WHAT IS REQUIRED ->
Take the stretch of entries from the line containing "Task: Start a Sesiune video" through the line containing "pos(238,43)", swap "coupon code" for "promo code", and return those lines with nothing else changed.

INFORMATION SUPPLIED ->
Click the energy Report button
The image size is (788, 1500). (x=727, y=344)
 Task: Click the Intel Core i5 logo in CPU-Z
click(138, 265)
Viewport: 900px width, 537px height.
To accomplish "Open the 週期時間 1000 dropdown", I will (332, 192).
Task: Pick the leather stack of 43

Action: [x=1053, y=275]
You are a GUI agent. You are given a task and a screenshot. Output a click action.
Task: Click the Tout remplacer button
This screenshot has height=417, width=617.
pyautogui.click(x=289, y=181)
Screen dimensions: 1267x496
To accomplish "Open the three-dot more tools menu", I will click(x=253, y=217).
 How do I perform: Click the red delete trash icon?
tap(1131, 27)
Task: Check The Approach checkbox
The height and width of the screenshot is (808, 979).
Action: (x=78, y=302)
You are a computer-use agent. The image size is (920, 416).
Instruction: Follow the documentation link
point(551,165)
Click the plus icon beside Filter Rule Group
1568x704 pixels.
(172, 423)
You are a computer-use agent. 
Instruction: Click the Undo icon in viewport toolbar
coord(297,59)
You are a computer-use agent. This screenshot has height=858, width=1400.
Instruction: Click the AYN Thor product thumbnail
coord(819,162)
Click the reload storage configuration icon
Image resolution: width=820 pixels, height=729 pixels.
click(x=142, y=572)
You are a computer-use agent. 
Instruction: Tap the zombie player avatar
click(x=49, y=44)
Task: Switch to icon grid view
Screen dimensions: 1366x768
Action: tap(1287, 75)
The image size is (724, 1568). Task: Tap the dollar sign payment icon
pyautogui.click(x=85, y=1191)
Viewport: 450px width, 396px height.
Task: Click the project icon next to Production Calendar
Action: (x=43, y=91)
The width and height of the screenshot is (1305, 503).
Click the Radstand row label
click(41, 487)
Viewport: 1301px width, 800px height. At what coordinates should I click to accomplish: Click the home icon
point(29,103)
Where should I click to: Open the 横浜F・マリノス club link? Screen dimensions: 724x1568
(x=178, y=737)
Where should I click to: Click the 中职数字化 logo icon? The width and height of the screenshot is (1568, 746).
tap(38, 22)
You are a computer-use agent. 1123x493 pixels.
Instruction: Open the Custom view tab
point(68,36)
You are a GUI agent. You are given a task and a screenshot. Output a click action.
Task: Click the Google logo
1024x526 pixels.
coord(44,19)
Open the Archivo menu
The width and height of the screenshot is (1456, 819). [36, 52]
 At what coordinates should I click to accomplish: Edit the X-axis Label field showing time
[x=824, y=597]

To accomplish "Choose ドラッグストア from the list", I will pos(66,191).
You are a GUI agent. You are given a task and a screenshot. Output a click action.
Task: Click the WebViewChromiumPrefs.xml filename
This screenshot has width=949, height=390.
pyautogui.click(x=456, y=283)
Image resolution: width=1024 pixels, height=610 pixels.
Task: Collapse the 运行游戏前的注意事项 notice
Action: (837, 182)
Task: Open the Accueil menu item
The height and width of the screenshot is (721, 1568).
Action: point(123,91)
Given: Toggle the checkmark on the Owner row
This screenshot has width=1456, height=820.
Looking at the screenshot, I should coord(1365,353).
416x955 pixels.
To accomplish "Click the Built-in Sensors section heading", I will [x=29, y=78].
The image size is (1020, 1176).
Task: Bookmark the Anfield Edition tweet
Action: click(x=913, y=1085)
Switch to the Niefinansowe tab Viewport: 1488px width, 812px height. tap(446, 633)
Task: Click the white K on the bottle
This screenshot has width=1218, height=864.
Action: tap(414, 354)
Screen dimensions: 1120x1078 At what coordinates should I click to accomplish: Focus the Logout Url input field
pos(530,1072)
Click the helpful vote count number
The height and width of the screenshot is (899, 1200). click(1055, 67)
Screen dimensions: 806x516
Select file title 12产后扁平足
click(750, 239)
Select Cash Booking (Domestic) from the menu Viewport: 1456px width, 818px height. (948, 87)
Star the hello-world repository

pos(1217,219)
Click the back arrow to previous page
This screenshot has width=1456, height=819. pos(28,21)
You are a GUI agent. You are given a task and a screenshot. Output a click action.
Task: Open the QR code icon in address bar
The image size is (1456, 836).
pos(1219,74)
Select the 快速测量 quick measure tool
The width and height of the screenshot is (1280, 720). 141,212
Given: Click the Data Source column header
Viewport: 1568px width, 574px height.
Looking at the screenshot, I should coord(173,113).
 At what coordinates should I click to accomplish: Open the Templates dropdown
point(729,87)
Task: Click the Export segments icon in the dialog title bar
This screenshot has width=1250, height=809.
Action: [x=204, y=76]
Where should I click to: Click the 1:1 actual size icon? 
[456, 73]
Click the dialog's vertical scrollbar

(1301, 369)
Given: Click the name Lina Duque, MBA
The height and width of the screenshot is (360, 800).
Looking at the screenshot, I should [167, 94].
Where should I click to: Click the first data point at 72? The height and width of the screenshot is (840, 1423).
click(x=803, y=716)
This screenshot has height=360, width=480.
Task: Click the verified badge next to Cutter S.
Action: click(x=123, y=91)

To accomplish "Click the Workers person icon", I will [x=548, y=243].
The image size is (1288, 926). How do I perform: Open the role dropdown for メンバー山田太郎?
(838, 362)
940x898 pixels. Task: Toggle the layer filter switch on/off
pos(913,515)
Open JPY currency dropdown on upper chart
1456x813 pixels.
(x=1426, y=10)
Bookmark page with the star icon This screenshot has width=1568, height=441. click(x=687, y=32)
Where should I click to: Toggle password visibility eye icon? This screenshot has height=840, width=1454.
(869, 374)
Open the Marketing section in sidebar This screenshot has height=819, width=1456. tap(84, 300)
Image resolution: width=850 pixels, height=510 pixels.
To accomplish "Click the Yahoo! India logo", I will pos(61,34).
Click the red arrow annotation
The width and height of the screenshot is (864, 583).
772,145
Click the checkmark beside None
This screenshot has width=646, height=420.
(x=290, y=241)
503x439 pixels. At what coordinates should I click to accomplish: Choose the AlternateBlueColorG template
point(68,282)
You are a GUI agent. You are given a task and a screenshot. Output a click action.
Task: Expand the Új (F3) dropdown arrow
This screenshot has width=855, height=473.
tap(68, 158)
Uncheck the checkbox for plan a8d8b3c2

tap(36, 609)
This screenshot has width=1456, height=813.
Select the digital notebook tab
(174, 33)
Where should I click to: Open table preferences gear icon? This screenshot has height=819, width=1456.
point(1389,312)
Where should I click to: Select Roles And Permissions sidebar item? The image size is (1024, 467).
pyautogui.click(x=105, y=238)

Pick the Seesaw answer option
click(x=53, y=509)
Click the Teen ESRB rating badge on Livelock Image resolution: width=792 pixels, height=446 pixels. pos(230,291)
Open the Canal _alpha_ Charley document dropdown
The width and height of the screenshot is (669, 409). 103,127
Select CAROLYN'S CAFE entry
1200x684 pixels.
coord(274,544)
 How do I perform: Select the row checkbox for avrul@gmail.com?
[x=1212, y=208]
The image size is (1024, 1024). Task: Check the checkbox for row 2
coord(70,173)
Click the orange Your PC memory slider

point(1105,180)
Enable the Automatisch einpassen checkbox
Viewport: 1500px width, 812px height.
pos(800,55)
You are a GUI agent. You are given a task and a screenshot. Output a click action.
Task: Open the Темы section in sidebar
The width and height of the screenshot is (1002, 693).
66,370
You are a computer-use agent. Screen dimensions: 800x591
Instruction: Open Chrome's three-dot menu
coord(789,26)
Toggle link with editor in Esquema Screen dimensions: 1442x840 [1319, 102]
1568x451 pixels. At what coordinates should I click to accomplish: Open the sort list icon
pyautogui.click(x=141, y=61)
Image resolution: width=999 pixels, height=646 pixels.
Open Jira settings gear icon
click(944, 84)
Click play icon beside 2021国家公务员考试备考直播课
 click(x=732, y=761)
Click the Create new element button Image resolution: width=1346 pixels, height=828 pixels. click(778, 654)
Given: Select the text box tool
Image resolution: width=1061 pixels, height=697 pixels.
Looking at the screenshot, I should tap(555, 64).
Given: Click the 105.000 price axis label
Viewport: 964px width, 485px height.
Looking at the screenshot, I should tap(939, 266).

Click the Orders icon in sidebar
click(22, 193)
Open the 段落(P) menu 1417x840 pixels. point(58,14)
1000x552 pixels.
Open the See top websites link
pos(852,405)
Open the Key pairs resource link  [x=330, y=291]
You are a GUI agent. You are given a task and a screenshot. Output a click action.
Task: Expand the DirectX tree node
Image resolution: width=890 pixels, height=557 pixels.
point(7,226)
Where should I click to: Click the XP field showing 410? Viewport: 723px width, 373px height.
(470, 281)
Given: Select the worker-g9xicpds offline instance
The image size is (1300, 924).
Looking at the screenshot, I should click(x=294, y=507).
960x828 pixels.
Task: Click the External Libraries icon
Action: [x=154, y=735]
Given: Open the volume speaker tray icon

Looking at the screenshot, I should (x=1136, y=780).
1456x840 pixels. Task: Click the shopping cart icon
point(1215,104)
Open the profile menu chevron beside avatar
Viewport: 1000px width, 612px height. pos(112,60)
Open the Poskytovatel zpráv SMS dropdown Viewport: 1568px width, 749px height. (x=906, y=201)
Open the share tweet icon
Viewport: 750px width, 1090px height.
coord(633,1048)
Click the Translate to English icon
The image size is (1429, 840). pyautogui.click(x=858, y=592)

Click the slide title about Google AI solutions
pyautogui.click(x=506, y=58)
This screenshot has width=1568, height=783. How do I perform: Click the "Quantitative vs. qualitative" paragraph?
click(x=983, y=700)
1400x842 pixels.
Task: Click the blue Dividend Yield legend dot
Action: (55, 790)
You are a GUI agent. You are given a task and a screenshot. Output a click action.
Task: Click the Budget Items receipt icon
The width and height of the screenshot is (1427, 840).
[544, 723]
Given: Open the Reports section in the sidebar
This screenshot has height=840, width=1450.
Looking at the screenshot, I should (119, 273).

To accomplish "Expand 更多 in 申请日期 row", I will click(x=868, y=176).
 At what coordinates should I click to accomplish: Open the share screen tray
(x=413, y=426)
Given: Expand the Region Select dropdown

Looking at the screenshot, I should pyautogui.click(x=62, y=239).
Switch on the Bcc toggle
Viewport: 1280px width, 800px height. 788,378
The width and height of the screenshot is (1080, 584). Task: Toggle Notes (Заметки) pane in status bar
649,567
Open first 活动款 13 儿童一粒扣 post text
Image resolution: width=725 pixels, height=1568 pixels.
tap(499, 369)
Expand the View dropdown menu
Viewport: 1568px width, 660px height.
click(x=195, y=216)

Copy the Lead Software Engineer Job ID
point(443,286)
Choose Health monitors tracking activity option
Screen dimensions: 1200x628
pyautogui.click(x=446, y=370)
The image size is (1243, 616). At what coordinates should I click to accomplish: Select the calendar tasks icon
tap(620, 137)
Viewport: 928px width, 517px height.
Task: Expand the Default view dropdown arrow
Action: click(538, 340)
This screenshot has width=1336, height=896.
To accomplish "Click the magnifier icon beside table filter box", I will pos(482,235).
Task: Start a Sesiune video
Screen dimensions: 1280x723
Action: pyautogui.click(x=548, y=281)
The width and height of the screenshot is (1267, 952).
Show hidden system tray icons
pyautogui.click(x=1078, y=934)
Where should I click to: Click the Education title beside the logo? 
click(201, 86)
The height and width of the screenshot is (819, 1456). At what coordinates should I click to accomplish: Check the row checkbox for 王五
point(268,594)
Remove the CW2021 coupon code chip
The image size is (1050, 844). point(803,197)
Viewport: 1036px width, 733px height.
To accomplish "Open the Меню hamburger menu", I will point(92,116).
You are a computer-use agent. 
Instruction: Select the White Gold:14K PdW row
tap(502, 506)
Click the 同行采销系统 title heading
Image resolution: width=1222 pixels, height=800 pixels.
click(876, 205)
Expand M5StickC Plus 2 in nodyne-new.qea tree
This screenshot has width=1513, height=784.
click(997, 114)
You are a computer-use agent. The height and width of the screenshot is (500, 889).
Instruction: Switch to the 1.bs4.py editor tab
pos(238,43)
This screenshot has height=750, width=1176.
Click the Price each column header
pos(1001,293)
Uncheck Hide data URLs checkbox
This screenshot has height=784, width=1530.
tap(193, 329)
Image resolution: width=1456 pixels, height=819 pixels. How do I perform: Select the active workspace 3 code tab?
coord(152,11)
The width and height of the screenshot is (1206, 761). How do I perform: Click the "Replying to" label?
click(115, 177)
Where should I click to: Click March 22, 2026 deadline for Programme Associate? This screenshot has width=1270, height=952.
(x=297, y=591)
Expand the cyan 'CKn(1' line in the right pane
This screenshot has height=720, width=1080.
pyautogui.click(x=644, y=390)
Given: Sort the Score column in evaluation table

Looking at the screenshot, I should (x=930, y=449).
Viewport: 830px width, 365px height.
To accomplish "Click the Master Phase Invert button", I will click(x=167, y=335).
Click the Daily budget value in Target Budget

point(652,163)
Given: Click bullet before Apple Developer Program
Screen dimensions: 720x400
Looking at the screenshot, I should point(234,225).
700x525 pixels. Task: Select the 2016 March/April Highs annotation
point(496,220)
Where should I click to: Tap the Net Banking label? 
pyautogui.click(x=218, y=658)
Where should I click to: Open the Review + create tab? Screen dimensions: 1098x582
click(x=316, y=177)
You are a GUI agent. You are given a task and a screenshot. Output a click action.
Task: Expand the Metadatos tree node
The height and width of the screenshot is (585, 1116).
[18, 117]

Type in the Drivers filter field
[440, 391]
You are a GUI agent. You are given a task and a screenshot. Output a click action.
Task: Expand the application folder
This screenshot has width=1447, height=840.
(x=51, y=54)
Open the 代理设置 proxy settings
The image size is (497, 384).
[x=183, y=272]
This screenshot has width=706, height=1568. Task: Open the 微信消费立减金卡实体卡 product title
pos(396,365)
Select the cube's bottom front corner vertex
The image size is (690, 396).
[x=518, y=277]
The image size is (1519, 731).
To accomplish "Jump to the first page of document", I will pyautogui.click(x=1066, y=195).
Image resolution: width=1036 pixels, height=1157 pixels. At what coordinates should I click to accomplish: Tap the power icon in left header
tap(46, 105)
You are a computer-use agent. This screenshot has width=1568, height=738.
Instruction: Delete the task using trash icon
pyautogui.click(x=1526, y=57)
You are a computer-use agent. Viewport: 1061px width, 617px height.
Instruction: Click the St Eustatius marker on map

ANSWER TO THE TASK ->
Task: Start a Sesiune video
Screen dimensions: 1280x723
Action: pyautogui.click(x=548, y=281)
The width and height of the screenshot is (1267, 952).
Show hidden system tray icons
pyautogui.click(x=1078, y=934)
Where should I click to: Click the Education title beside the logo? 
click(201, 86)
The height and width of the screenshot is (819, 1456). At what coordinates should I click to accomplish: Check the row checkbox for 王五
point(268,594)
Remove the CW2021 promo code chip
The image size is (1050, 844). point(803,197)
Viewport: 1036px width, 733px height.
To accomplish "Open the Меню hamburger menu", I will point(92,116).
You are a computer-use agent. 
Instruction: Select the White Gold:14K PdW row
tap(502, 506)
Click the 同行采销系统 title heading
Image resolution: width=1222 pixels, height=800 pixels.
click(876, 205)
Expand M5StickC Plus 2 in nodyne-new.qea tree
This screenshot has width=1513, height=784.
click(997, 114)
You are a computer-use agent. The height and width of the screenshot is (500, 889).
Instruction: Switch to the 1.bs4.py editor tab
pos(238,43)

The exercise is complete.